2021 NFL Draft Scouting Report: Brevin Jordan

  • Brevin Jordan, 6-3/245

  • Tight End

  • Miami

  • Brevin Jordan Scouting Report
    By Charlie Campbell

  • Smooth route-runner
  • Quick out of breaks
  • Enough speed to get open
  • Can create separation
  • Good feel as a receiver
  • Good hands
  • Reliable to make catches in traffic
  • Willing to go across the middle
  • Effective as an underneath receiver
  • Quality yards-after-the-catch skills
  • Works the seam
  • Willing blocker
  • Receiving tight end potential

  • Weaknesses:
  • Needs to improve as a blocker
  • Could stand to add strength to sustain blocks
  • Lacks size mismatch for contested catches

  • Summary: Brevin Jordan is looking to keep the Miami tradition alive of 'tight end U,' and over three seasons at Miami, Jordan was one of the most consistent receiving tight ends in college football, despite dealing with inconsistent quarterback play during his 2018 and 2019 seasons. As a freshman, Jordan recorded 32 catches for 287 yards and four touchdowns. He improved as a sophomore, totaling 35 receptions for 495 yards with two scores. In 2020 with D'Eriq King at quarterback, Jordan had his best season, hauling in 38 passes for 576 yards and seven touchdowns.
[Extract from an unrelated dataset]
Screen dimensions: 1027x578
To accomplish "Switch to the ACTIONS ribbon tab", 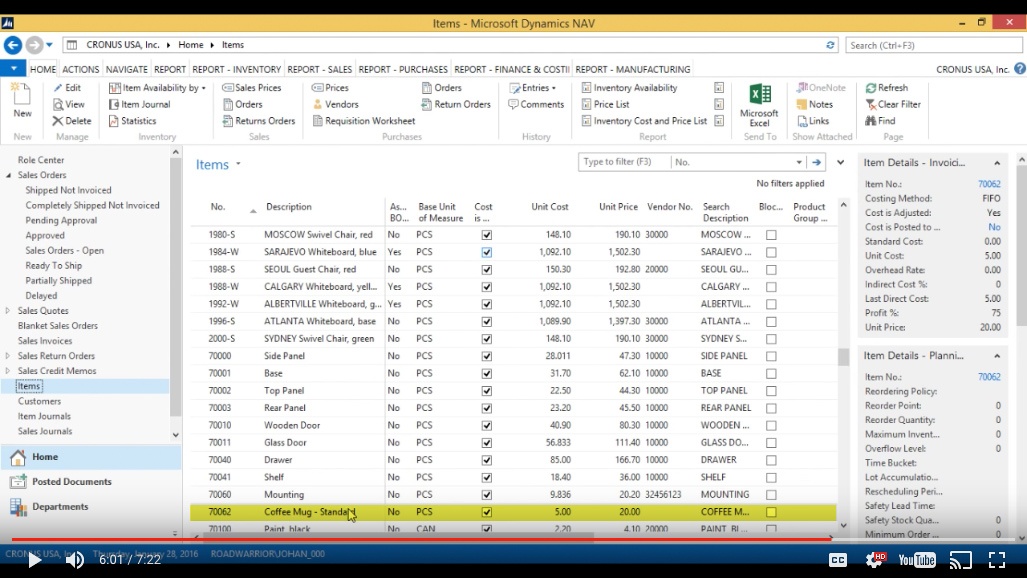I will (x=80, y=68).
    As a receiver, Jordan is a smooth route-runner with the quickness to separate. He glides through the secondary and is able to use his athleticism and speed to get open for his quarterback. Jordan has enough agility and a burst to achieve separation from defenders coming out of breaks. Along with good route-running, Jordan has reliable hands, showing the ability to control the bell with his hands or using the body. Jordan is not afraid of contact and retains the concentration and toughness to make sure to secure catches despite knowing a hard hit is soon to follow. He is a quality underneath receiver with enough speed and size to be a valuable weapon down the seam.

    Jordan has a compact build that allows him to run through tackles after the catch, and he is tough for defensive backs to get on the ground. He runs aggressively with the ball and will pick up yards after contact while showing the athleticism to leap over tacklers as well.

    As a blocker, Jordan has room for improvement for the NFL. He should up his strength because he can struggle to sustain blocks. Jordan shows a willingness to block, but he lacks size for taking on NFL edge defenders. The lack of blocking size and ability might lead to him being more of rotational player who is a F - movement - tight end rather than a three-down starter. While Jordan will never be an impactful blocker, he can improve enough to contribute somewhat in the ground game and help protect his quarterback.

    In the 2021 NFL Draft, Jordan could go as high as the second round and probably won't go lower than the fourth round. He has the ability to develop into a three-down NFL starter who could be a good contributor as a receiving tight end.

    Player Comparison: Jonnu Smith. Like Smith, Jordan is a smooth route-runner with the quickness to separate. They also are similar size and limitations as blockers. Smith (6-3, 248) is a solid contributing receiving tight end for Tennessee, and I could see Jordan being a similar pro. Smith was a late third-round pick in 2017, and I think Jordan could also go in Round 3 of the 2021 NFL Draft.